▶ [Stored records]
== Segment start ==

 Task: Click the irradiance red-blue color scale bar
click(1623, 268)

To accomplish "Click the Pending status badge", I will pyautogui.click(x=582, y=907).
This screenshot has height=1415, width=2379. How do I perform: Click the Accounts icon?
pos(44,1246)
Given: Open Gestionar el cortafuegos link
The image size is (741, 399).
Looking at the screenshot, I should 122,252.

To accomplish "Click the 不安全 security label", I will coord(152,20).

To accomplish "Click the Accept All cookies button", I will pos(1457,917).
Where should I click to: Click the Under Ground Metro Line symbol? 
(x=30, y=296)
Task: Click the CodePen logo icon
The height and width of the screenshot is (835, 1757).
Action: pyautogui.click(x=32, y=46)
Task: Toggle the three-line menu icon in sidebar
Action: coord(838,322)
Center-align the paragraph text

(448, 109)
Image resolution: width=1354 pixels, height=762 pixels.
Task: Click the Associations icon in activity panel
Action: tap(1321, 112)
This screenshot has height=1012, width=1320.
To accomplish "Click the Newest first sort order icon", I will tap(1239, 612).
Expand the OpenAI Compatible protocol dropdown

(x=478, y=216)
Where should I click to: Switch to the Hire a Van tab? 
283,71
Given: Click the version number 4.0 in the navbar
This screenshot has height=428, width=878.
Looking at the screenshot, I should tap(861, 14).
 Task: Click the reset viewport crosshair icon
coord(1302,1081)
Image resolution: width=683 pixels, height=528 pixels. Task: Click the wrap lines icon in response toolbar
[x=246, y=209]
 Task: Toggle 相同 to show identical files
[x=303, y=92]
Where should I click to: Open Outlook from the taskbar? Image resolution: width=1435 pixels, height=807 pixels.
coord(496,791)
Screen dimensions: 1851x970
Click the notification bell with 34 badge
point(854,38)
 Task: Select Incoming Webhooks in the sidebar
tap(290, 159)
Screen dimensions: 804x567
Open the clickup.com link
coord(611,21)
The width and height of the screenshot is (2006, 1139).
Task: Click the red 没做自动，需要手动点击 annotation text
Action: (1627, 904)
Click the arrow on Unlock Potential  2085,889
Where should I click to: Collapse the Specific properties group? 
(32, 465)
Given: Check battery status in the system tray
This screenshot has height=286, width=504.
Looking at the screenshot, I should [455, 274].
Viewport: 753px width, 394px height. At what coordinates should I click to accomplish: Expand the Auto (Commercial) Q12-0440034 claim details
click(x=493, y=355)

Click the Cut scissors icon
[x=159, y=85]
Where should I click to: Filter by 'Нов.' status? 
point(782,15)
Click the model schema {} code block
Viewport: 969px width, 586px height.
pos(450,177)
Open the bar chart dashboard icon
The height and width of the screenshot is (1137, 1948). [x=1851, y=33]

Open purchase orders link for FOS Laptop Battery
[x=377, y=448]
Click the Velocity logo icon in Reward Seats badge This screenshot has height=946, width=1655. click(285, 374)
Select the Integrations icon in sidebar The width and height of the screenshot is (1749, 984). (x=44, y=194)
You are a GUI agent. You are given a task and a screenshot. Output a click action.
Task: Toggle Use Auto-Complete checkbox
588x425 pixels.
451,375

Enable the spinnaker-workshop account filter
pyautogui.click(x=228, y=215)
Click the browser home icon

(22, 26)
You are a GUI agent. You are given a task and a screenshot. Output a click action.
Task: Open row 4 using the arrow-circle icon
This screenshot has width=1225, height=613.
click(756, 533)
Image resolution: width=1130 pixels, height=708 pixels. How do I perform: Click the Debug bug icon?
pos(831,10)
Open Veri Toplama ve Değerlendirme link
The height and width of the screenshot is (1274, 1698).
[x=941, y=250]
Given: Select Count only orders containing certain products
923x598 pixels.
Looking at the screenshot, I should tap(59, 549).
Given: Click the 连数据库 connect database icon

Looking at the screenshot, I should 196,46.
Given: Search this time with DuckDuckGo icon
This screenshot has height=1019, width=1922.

== Segment end ==

▶ [YOUR OBJECTIVE] Filter the records down to the lines that contain the string "arrow", and copy those lines.

▶ [ANSWER BOX]
Click the arrow on Unlock Potential  2085,889
Task: Open row 4 using the arrow-circle icon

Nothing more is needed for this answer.